Baby Bunting shares are up almost 10 per cent after the baby goods retailer said its full-year earnings were up 22 to 25 per cent from the past year.

The baby retailer released unaudited figures on Wednesday showing it earned between $33 million and $34 million before interest, tax, depreciation and amortisation (EBITDA) in fiscal 2020,.

Net profit after tax was up 29 to 35 per cent to between $18.5 million and $19.5 million.

Total sales were up 12 per cent to about $405 million, with same store-sales up 4.9 per cent, Baby Bunting said on Wednesday.

“These are very positive results, in particular given the impact of the COVID-19 pandemic on communities in Australia,” said chief executive Matt Spencer.

All of its stores remaining open during the lockdowns and the team worked “incredibly hard to adapt,” Mr Spencer said.

Baby Bunting ended the year with zero debt and $13 million in the cash, he said.

“To finish the year the way we did in a difficult environment shows the strength of the brand and the dedication of our team,” Mr Spencer said.

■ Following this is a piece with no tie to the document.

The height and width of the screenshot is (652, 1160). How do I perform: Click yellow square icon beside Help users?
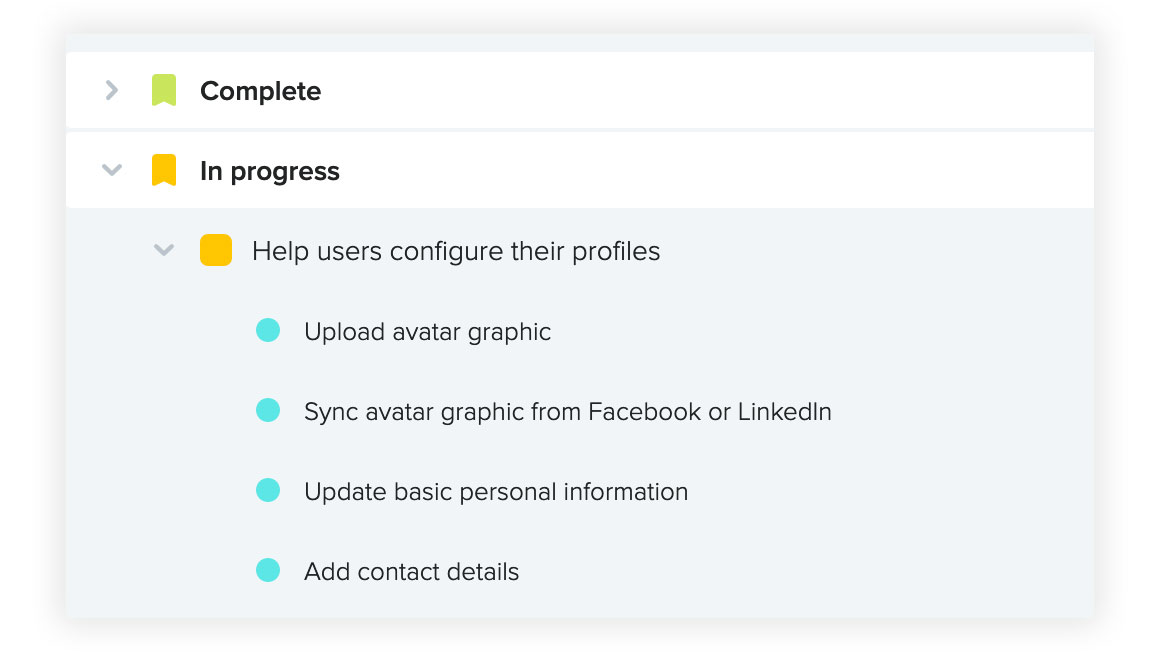216,250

The company recently began shipping to customers in New Zealand via its website and plans to soon open a new store at Westfield Knox in Melbourne and in other locations in NSW, he said.

Trading in fiscal 2021 has so far been positive, he added.

The company will release unaudited figures on August 14.

At 1119 AEST, Baby Bunting shares were up 9.8 per cent to $3.46, their highest level since late February.